BACKGROUND
Photostability is an important property in agrochemicals, impacting their biological efficacy, environmental fate and registrability. As such, it is a property that is routinely measured during the development of new active ingredients and their formulations. To make these measurements, compounds are typically exposed to simulated sunlight after application to a glass substrate. While useful, these measurements neglect key factors that influence photostability under true field conditions. Most importantly, they neglect the fact that compounds are applied to living plant tissue, and that uptake and movement within this tissue provides a mechanism to protect compounds from photodegradation.
RESULTS
In this work, we introduce a new photostability assay incorporating leaf tissue as a substrate, designed to run at medium throughput under standardized laboratory conditions. Using three test cases, we demonstrate that our leaf‐disc‐based assays provides quantitatively different photochemical loss profiles to an assay employing a glass substrate.
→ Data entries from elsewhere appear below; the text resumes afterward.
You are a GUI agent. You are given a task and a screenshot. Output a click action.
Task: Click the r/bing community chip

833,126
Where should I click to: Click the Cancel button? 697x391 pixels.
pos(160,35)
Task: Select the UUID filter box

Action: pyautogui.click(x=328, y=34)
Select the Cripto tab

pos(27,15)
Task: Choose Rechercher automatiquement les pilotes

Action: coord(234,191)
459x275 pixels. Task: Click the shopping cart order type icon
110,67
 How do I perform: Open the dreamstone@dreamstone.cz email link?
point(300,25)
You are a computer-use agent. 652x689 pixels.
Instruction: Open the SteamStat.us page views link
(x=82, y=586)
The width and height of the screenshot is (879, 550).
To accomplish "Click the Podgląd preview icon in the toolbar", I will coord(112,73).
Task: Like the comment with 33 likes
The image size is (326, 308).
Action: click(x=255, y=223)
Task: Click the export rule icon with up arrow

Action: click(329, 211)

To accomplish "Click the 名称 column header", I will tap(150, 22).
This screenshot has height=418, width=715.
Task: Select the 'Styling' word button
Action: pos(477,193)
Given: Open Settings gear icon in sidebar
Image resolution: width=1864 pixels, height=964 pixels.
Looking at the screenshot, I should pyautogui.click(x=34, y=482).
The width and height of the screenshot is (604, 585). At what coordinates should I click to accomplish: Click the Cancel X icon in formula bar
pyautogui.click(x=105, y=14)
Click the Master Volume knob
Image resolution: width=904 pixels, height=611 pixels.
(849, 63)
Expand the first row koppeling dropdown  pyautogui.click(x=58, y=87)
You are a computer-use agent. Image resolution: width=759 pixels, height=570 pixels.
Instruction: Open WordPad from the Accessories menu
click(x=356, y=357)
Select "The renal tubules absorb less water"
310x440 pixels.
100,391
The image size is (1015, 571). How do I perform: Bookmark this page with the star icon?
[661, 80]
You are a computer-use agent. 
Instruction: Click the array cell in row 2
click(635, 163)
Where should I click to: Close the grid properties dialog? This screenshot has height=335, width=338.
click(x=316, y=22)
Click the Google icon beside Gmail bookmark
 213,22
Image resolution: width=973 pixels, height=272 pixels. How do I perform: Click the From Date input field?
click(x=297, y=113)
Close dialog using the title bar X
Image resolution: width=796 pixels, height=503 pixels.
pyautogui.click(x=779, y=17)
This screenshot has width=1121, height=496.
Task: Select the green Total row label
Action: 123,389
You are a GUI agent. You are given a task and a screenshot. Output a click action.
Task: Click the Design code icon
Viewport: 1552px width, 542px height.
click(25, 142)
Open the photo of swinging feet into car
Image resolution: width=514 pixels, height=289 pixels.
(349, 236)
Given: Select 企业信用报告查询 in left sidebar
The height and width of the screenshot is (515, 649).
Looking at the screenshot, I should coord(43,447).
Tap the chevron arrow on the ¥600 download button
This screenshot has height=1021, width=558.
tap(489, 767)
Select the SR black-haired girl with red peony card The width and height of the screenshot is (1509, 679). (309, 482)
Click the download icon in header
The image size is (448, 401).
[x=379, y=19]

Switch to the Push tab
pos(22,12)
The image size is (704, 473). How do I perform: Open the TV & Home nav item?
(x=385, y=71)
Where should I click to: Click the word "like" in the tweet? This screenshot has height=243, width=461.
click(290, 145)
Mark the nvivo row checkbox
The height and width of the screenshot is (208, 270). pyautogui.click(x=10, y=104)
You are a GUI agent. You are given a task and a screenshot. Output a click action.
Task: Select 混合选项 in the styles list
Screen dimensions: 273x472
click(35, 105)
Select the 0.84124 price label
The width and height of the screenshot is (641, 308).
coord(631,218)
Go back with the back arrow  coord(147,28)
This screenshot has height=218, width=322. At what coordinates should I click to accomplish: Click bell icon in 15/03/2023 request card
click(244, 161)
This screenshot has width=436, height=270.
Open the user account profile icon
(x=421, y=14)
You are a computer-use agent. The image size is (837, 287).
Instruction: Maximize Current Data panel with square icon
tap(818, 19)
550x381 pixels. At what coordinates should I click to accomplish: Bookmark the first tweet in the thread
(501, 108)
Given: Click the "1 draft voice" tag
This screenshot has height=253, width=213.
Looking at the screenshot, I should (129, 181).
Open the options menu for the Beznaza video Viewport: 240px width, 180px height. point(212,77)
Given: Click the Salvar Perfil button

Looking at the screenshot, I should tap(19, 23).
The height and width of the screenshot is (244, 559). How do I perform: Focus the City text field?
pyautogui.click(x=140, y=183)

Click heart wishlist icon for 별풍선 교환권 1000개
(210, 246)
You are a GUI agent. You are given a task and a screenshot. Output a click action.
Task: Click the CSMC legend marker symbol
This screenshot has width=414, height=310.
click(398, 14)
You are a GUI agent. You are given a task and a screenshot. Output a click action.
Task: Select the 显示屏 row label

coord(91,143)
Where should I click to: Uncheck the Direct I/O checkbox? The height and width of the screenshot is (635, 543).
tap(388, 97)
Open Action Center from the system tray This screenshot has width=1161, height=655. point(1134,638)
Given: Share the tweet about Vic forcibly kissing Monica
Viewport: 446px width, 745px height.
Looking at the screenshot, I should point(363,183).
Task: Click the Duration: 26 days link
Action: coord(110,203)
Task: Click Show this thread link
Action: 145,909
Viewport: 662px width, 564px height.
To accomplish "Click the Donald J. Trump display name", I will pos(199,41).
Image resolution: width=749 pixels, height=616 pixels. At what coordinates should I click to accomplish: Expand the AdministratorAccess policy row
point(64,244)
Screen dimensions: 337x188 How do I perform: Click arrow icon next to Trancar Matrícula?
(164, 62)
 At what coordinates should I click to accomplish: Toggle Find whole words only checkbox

And we also demonstrate that these different loss profiles are intimately linked to the physical properties of the compounds, the effect that those properties have on foliar uptake and, thereby, the availability of the active ingredient on the leaf surface.
CONCLUSIONS
The method presented provides a quick and simple measure of the interplay between abiotic loss processes and foliar uptake, supplying additional information to facilitate the interpretation of biological efficacy data. The comparison of loss between glass slides and leaves also provides a better understanding of when intrinsic photodegradation is likely to be a good model for a compound's behaviour under field conditions. © 2023 Society of Chemical Industry.